Témoignages recueillis par Mohamed Benzaouia de juillet à septembre 2015
Ahmed Adrioueche
Habite Schaerbeek depuis le début des années septante. Il y a fait sa scolarité primaire et secondaire dans les écoles communales.
« Le quartier est pour moi la véritable échelle de vie. Ce ne sont pas que des visages qui passent et des gens qu’on connaît, ce sont des sourires, des voisins, des commerçants qu’on fréquente et avec qui on a des bons rapports. Le quartier est aussi le lieu de vie de ma famille. Quand j’ai vu l’affiche qui annonçait la première réunion [CQ Helmet], j’y suis allé. J’étais agréablement surpris de voir le nombre de gens qui s’y intéressaient, des gens que je connaissais de vue et d’autres que je connaissais très bien. Je me suis dit qu’il y avait un intérêt certain pour la vie du quartier. C’était un échantillon assez fidèle de la diversité du quartier en terme social, générationnel et culturel. Il fallait s’engager à un certain nombre de réunions.

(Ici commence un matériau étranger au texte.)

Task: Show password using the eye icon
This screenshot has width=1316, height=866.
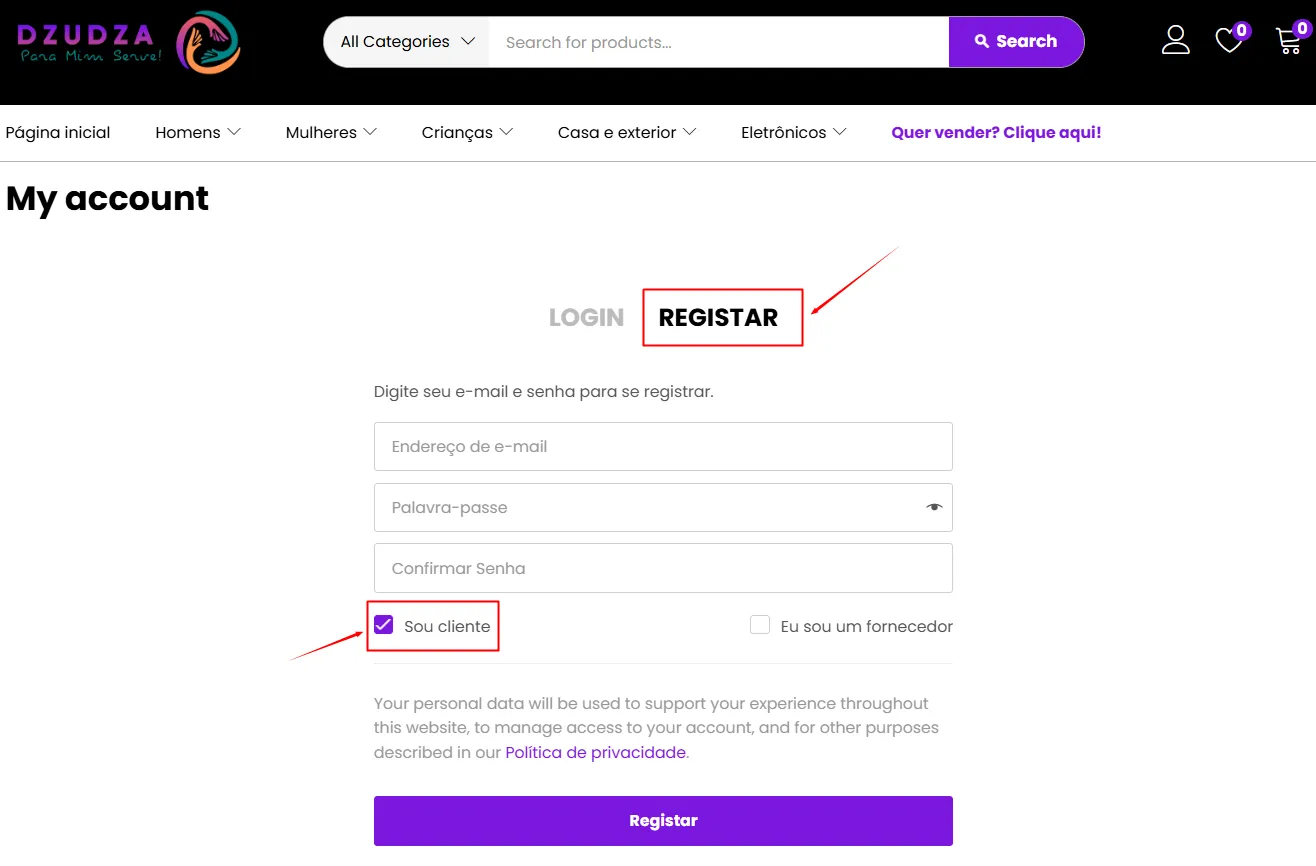Action: point(934,507)
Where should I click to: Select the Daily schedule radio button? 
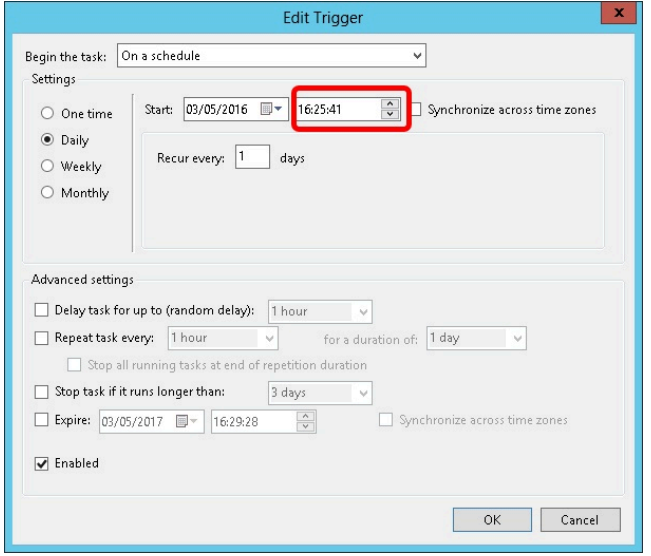pyautogui.click(x=46, y=140)
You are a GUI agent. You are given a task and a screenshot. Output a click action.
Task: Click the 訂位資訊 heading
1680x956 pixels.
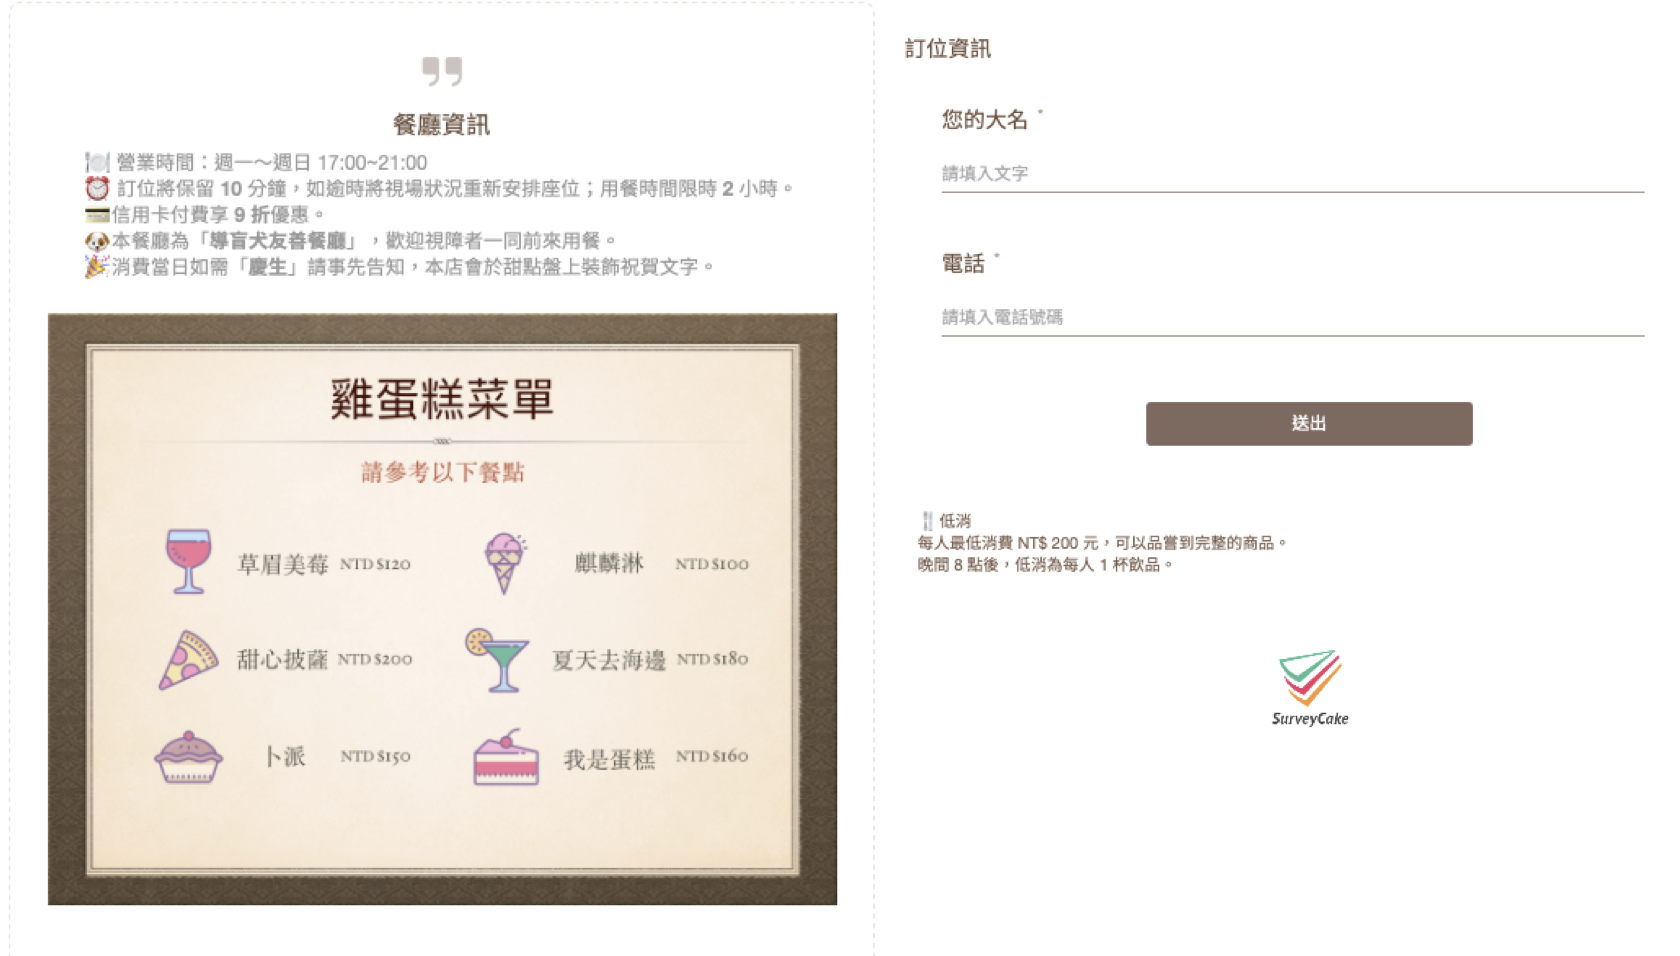(x=948, y=48)
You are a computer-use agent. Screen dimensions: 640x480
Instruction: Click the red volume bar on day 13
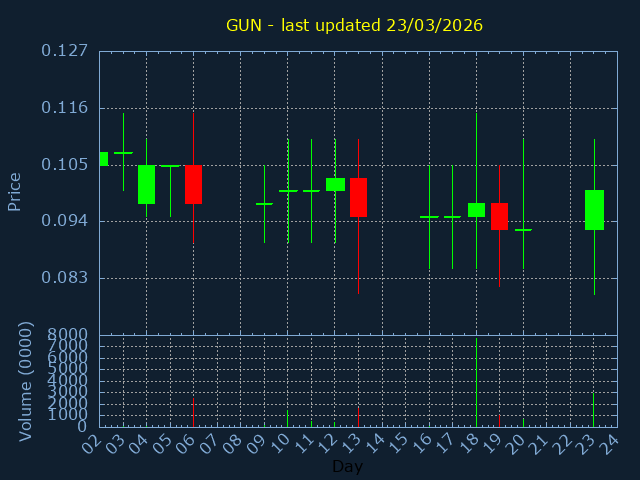tap(358, 417)
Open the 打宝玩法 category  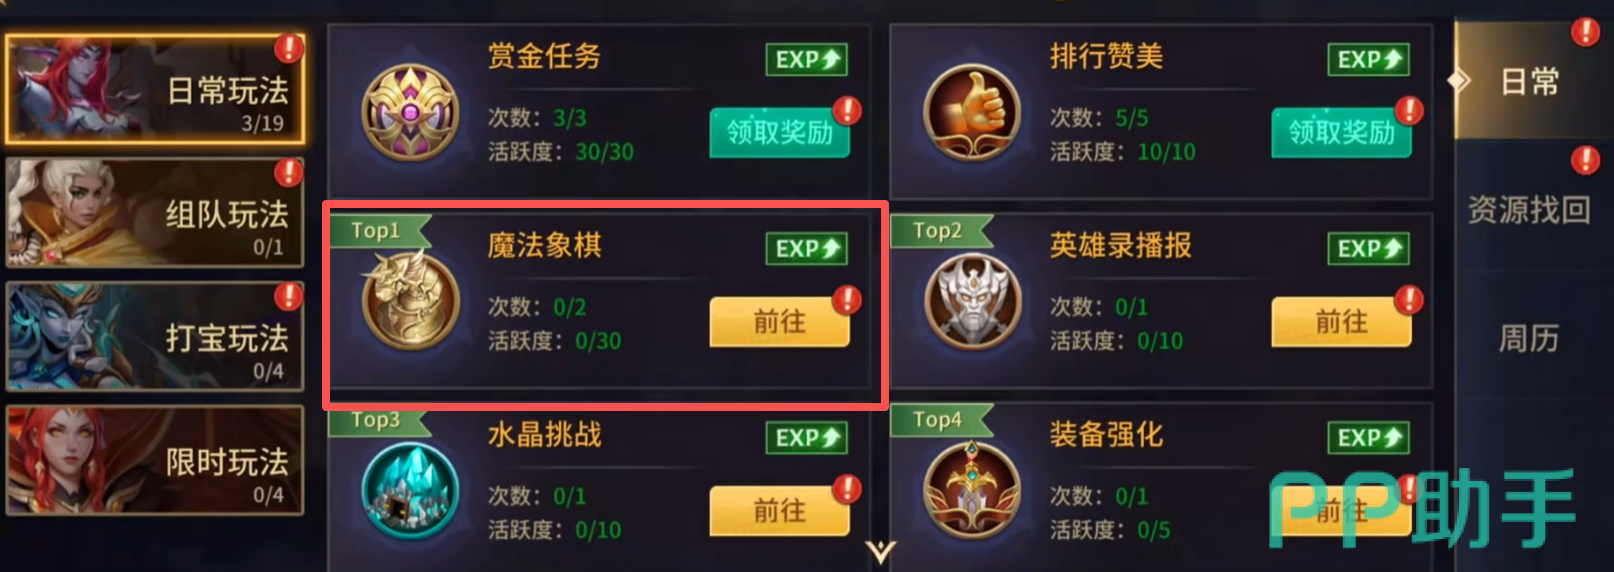pyautogui.click(x=155, y=337)
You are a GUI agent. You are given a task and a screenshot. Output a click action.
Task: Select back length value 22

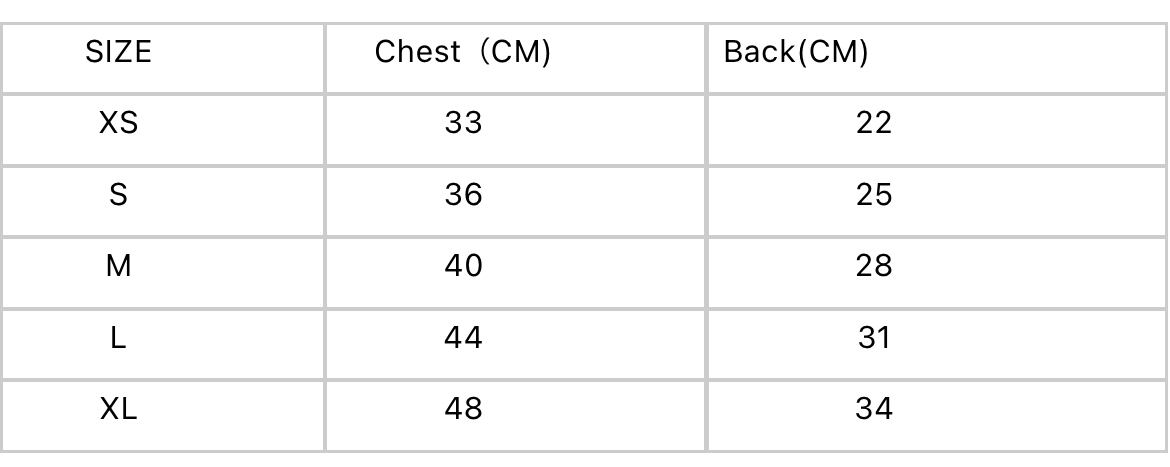point(874,123)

J’ai voulu voir ce que l’expression « contrat de quartier » signifiait. Il y a le mot quartier, puis le terme contrat, un accord, un arrangement, un engagement. Mais contrat entre qui et qui, et pour faire quoi ? Enfin le terme durable. En tant que père que je ne peux que souscrire à tout ce qui est durabilité pour l’avenir de nos enfants.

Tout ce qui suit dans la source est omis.